+++ EXCERPT TO READ +++

After competing individually for so long, playing for a college tennis team was Abbey’s dream. Moving to California was a once-in-a-lifetime opportunity. Tennis was keeping her head up in spite of the news of her brother’s diagnosis. 

Denise did not let her daughter cancel the trip, nor did she let Abbey put her college dreams on pause. Life had to move along, even if it felt like her world had changed. Abbey turned to her Catholic faith, which she said also guided her to stay committed to UCLA.

Abbey had to stay “country strong.”

So, while her brother went through a three-year treatment at the UNC Children’s Hospital, facing a barrage of scary needles, confusing treatments and learning how to take pills for the first time, Abbey was about 2,560 miles away. Despite the daily FaceTime calls, she still felt distant.

It was easy to feel homesick. 

“Whenever I did get into those really deep lows, I'd always call them,” she said. “And my mom would always tell me, ‘It's okay. You can just let it out. It's sad. He's the most vulnerable person in our family, and I get it. You're really sad that this happened to him, and I know you would take it away from him if you could. But, it did happen to him. He’s country strong, and he's gonna beat it.’”

Becoming a Tar Heel

Entering year three of his cancer battle, Abbey's brother was nearing the final stages of chemotherapy. The treatment was working. 

The summer before Abbey's third and final year at UCLA, she decided that she wanted to pursue an MBA. Initially, Abbey wanted to stay in California for graduate school, but she couldn't apply because of a rigid work experience requirement.

To pursue her newfound dream, she would have to transfer. She would have to find somewhere she could earn her MBA while playing tennis at a competitive level. With her brother’s treatment progressing into the next stage, all the pieces fell into place. 

The obvious choice was to return to her home state.

“I'm really glad I stuck it out at UCLA because I had a really great time there too, and because I've lived (in North Carolina) my whole life,” she said. “I got to experience something new, and I think that I'm a better person now because of that experience.”

At the beginning of the school year, she informed the UCLA coaching staff about her decision. She worked closely with the University’s compliance staff to tackle the complicated process of entering the transfer portal – filling out forms and dealing with paperwork delays. Soon, the floodgates were open, and coaches began reaching out to her.

UNC's Brian Kalbas was one of those coaches, as he wanted Abbey to become a Tar Heel for a long time. As a top player in the country and one of the best junior players, Abbey was a "dream recruit.”

Abbey said the North Carolina coaching staff were the only recruiters she talked to that put academics first, and not her talent. She didn’t want to go to a school that thought she could change its entire program. She wanted a team. 

“I told her the three things that she brings is just incredible competitiveness, incredible toughness and her overall leadership and experience,” Kalbas said. “It is truly invaluable for our team.”

+++ RECORDS SHOWN +++

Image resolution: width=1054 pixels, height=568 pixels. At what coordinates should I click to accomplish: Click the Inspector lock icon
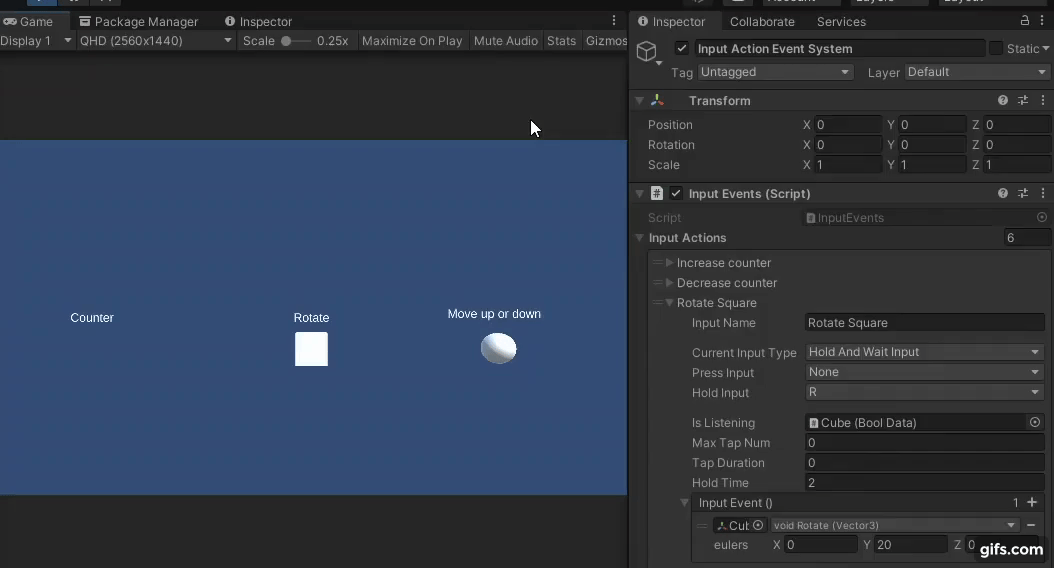(x=1024, y=21)
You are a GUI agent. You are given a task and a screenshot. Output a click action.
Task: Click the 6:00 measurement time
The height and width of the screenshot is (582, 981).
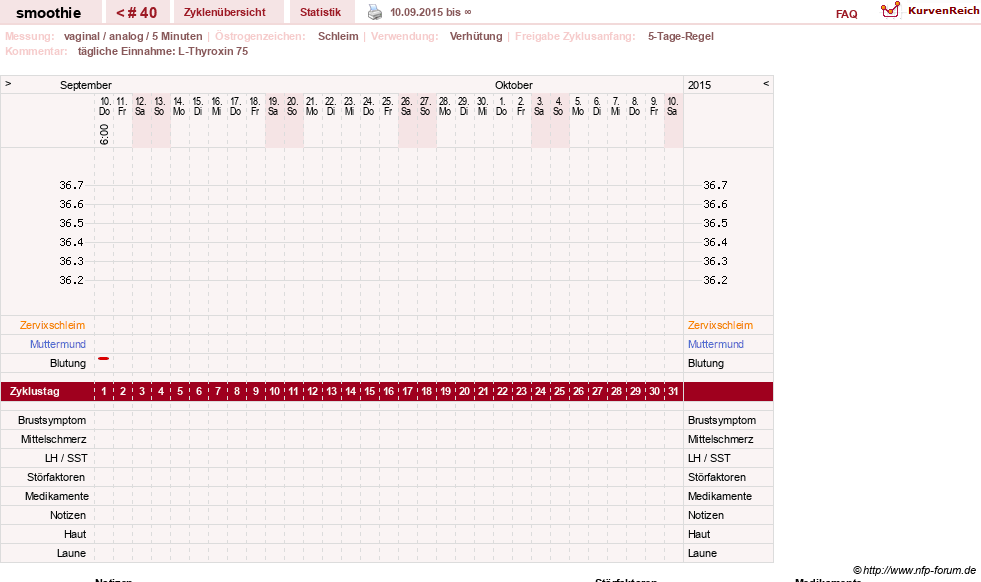coord(104,134)
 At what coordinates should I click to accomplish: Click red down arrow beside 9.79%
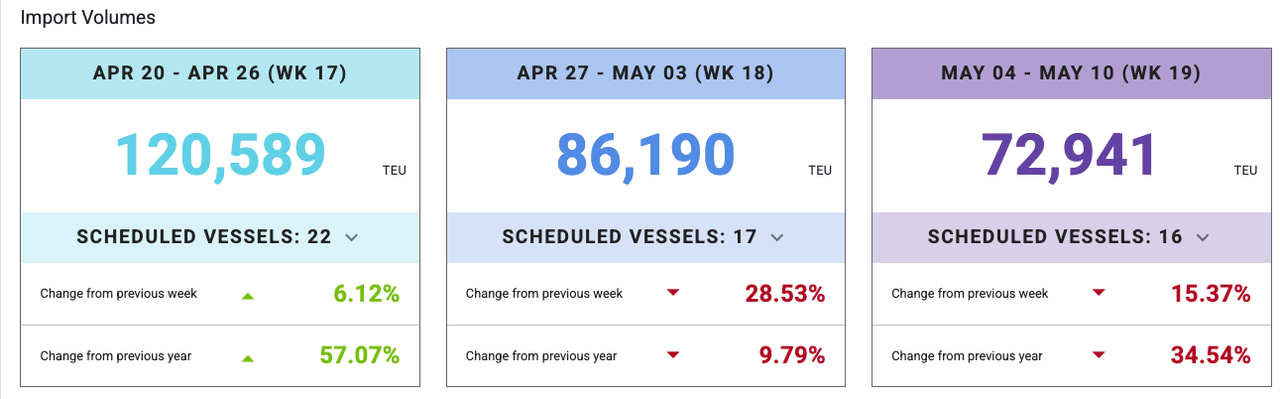coord(673,355)
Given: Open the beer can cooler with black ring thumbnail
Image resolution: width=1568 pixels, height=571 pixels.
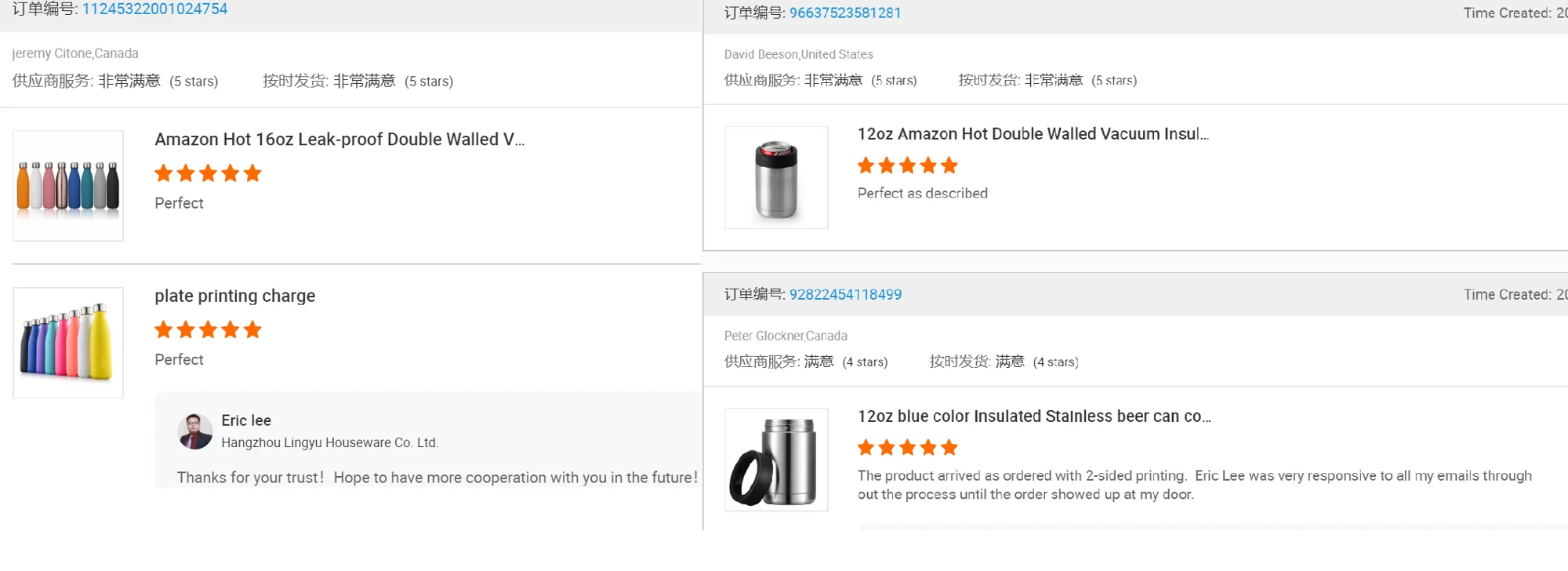Looking at the screenshot, I should click(776, 460).
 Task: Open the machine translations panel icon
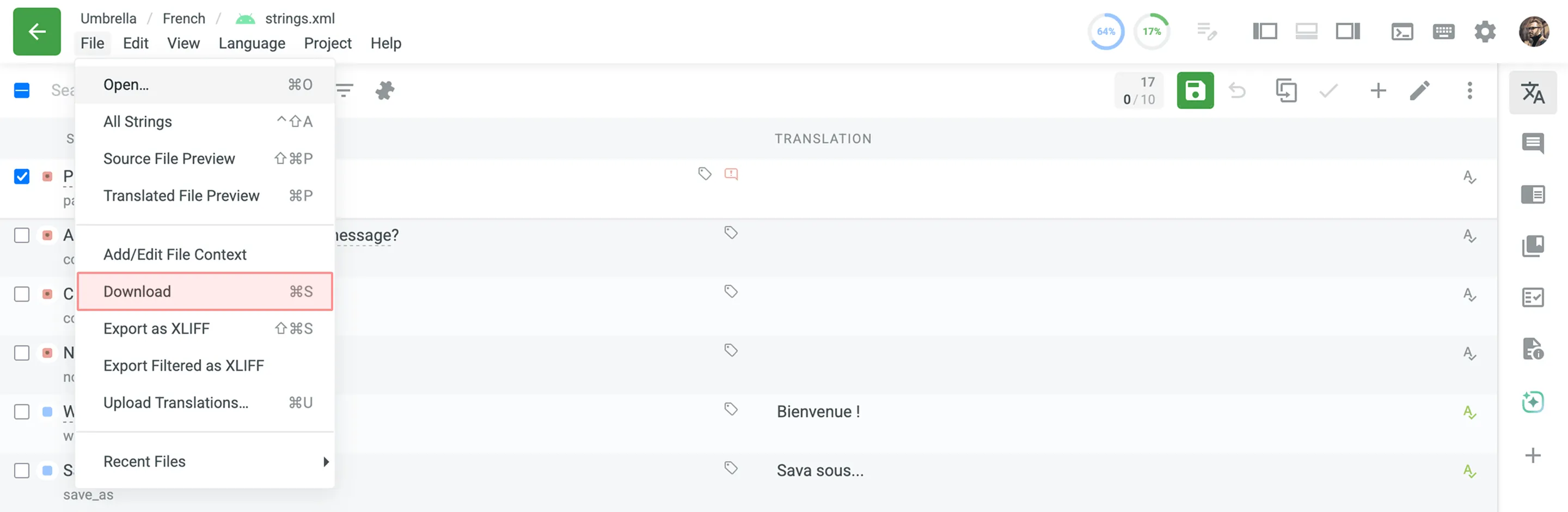coord(1533,94)
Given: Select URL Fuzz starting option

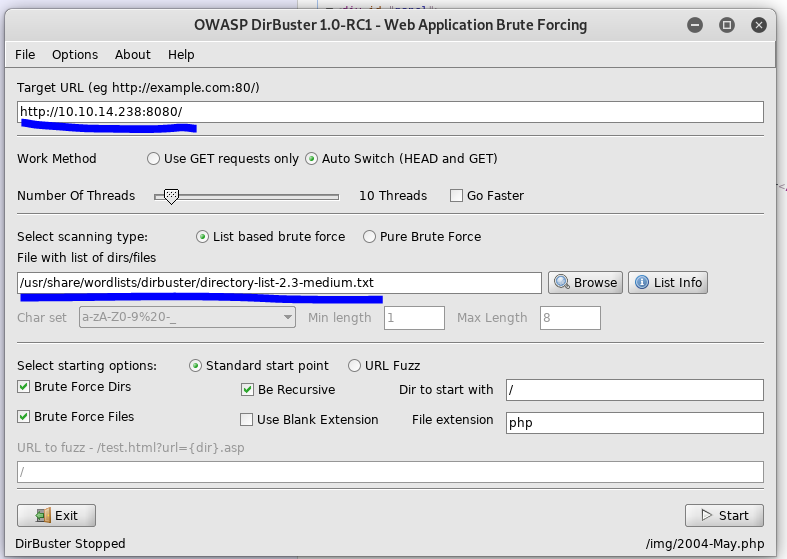Looking at the screenshot, I should coord(354,366).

+++

• _TASK A_
Could you condense the paragraph in the article on Abbey's tennis career that begins "At the beginning of the school year" into a short bulleted list of its main facts?
• _TASK B_
Can you pick up the article on Abbey's tennis career after its final quote and carry it forward?
The records have nothing to do with the work here.

• _RESPONSE AREA A_
- At the start of the school year, Abbey told the UCLA coaching staff she had decided to leave.
- She worked closely with the University's compliance staff on the complicated transfer portal process, which involved filling out forms and dealing with paperwork delays.
- Once the process opened up, coaches began reaching out to her.

• _RESPONSE AREA B_
Without knowing the decision on her Kenan-Flagler Business School application yet, she committed to becoming a Tar Heel in December 2021. That decision paid off when Abbey received her acceptance letter in May of 2022. 

“When she got in, she cried,” Denise said. “She was just so excited and so happy. I think she worked really hard. She looked at other schools, but her heart was here, coming home to Carolina.”

The last week of August, Abbey arrived at her first team practice at the Chapel Hill Tennis Club. It was a nostalgic moment — the last time she was at the tennis club, she was 9 years old competing at a junior tournament. 

“There's a sense of excitement, like a new chapter was starting for me, but it was also an old chapter being reopened,” she said.

Now, instead of UCLA blue and gold, Luke wears North Carolina gear to his hospital appointments — much to his UNC doctors' delight.

Sometimes, before matches, Abbey accompanies her brother to his clinic appointments, the next stage in his treatment after being declared cancer-free in December. Most importantly for her, she can finally thank Dr. Patrick Thompson and Dr. John Hipps, the medical professionals who worked closely with her brother for years.

“I love being able to see them save his life in person because of how much they’ve done,” she said. “I’m able to go up to them and be like, ‘Thank you.’ Not over the phone, not through email.”

In return, Abbey’s brother can watch her on the tennis court as she represents the school whose hospital has been an instrumental part in his fight against cancer. Every match, she steps on the court with the words “country strong” tattooed on her back, motivated by his strength and perseverance.

Regardless of her position or if she’s on the bench, Abbey has one goal: to help the team win an NCAA championship in May – a feat the North Carolina team has yet to achieve.

And now, her family can be there to see it. 

2,560 to 28 miles. 

Abbey’s dreams, her sport and her family are all in one place again. 

She’s home.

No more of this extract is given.